● Work instructions: Take the listing below and reproduce it in full. Change nothing.

● Records for processing:
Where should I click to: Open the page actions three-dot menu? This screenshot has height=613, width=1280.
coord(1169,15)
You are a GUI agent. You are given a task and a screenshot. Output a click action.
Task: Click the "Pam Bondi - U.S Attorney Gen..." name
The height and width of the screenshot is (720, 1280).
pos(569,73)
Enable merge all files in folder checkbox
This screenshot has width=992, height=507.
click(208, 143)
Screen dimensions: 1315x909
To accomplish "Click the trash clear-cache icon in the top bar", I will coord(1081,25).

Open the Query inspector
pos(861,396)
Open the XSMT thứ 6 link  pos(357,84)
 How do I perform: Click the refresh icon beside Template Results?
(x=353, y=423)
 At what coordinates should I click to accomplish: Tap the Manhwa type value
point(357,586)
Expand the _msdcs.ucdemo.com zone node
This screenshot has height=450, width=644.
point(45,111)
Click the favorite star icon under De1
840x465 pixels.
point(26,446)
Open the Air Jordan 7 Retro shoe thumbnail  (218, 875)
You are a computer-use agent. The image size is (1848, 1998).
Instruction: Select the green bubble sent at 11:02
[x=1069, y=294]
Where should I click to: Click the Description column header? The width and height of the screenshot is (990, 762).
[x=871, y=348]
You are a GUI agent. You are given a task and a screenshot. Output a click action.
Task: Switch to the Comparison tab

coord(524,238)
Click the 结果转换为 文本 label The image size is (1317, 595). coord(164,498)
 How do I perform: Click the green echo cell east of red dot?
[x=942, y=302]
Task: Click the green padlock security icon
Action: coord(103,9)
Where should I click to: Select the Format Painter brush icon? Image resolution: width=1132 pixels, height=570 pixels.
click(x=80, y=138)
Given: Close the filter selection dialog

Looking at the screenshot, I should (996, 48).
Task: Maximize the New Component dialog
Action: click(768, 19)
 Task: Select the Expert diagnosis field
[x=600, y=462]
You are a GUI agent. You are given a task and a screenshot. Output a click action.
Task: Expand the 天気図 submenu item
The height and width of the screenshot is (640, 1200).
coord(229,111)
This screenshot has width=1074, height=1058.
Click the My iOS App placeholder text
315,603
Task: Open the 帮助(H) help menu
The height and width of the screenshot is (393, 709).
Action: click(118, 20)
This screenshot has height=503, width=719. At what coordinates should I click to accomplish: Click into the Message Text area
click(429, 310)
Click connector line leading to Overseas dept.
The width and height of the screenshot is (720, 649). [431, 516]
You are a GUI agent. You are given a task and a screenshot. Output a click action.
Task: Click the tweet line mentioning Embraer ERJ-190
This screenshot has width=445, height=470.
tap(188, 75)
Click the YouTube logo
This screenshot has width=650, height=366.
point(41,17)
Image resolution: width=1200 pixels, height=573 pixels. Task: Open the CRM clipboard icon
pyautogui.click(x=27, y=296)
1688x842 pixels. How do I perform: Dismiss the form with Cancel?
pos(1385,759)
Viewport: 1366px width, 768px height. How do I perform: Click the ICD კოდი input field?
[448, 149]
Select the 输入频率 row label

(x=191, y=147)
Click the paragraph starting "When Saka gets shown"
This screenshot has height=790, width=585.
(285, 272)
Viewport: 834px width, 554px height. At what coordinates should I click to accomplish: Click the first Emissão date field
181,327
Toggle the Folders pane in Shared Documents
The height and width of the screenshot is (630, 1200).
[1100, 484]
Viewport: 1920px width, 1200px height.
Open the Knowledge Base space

● Result for this exercise:
Where should I click to: Open the page actions three-dot menu? This screenshot has height=613, width=1280.
coord(1169,15)
You are a GUI agent. You are given a task and a screenshot. Output a click action.
Task: Click the "Pam Bondi - U.S Attorney Gen..." name
The height and width of the screenshot is (720, 1280).
pos(569,73)
Enable merge all files in folder checkbox
This screenshot has width=992, height=507.
click(208, 143)
Screen dimensions: 1315x909
To accomplish "Click the trash clear-cache icon in the top bar", I will coord(1081,25).

Open the Query inspector
pos(861,396)
Open the XSMT thứ 6 link  pos(357,84)
 How do I perform: Click the refresh icon beside Template Results?
(x=353, y=423)
 At what coordinates should I click to accomplish: Tap the Manhwa type value
point(357,586)
Expand the _msdcs.ucdemo.com zone node
This screenshot has height=450, width=644.
point(45,111)
Click the favorite star icon under De1
840x465 pixels.
point(26,446)
Open the Air Jordan 7 Retro shoe thumbnail  (218, 875)
You are a computer-use agent. The image size is (1848, 1998).
Instruction: Select the green bubble sent at 11:02
[x=1069, y=294]
Where should I click to: Click the Description column header? The width and height of the screenshot is (990, 762).
[x=871, y=348]
You are a GUI agent. You are given a task and a screenshot. Output a click action.
Task: Switch to the Comparison tab

coord(524,238)
Click the 结果转换为 文本 label The image size is (1317, 595). coord(164,498)
 How do I perform: Click the green echo cell east of red dot?
[x=942, y=302]
Task: Click the green padlock security icon
Action: coord(103,9)
Where should I click to: Select the Format Painter brush icon? Image resolution: width=1132 pixels, height=570 pixels.
click(x=80, y=138)
Given: Close the filter selection dialog

Looking at the screenshot, I should (996, 48).
Task: Maximize the New Component dialog
Action: click(768, 19)
 Task: Select the Expert diagnosis field
[x=600, y=462]
You are a GUI agent. You are given a task and a screenshot. Output a click action.
Task: Expand the 天気図 submenu item
The height and width of the screenshot is (640, 1200).
coord(229,111)
This screenshot has width=1074, height=1058.
Click the My iOS App placeholder text
315,603
Task: Open the 帮助(H) help menu
The height and width of the screenshot is (393, 709).
Action: click(118, 20)
This screenshot has height=503, width=719. At what coordinates should I click to accomplish: Click into the Message Text area
click(429, 310)
Click connector line leading to Overseas dept.
The width and height of the screenshot is (720, 649). [431, 516]
You are a GUI agent. You are given a task and a screenshot. Output a click action.
Task: Click the tweet line mentioning Embraer ERJ-190
This screenshot has width=445, height=470.
tap(188, 75)
Click the YouTube logo
This screenshot has width=650, height=366.
point(41,17)
Image resolution: width=1200 pixels, height=573 pixels. Task: Open the CRM clipboard icon
pyautogui.click(x=27, y=296)
1688x842 pixels. How do I perform: Dismiss the form with Cancel?
pos(1385,759)
Viewport: 1366px width, 768px height. How do I perform: Click the ICD კოდი input field?
[448, 149]
Select the 输入频率 row label

(x=191, y=147)
Click the paragraph starting "When Saka gets shown"
This screenshot has height=790, width=585.
(285, 272)
Viewport: 834px width, 554px height. At what coordinates should I click to accomplish: Click the first Emissão date field
181,327
Toggle the Folders pane in Shared Documents
The height and width of the screenshot is (630, 1200).
[1100, 484]
Viewport: 1920px width, 1200px height.
Open the Knowledge Base space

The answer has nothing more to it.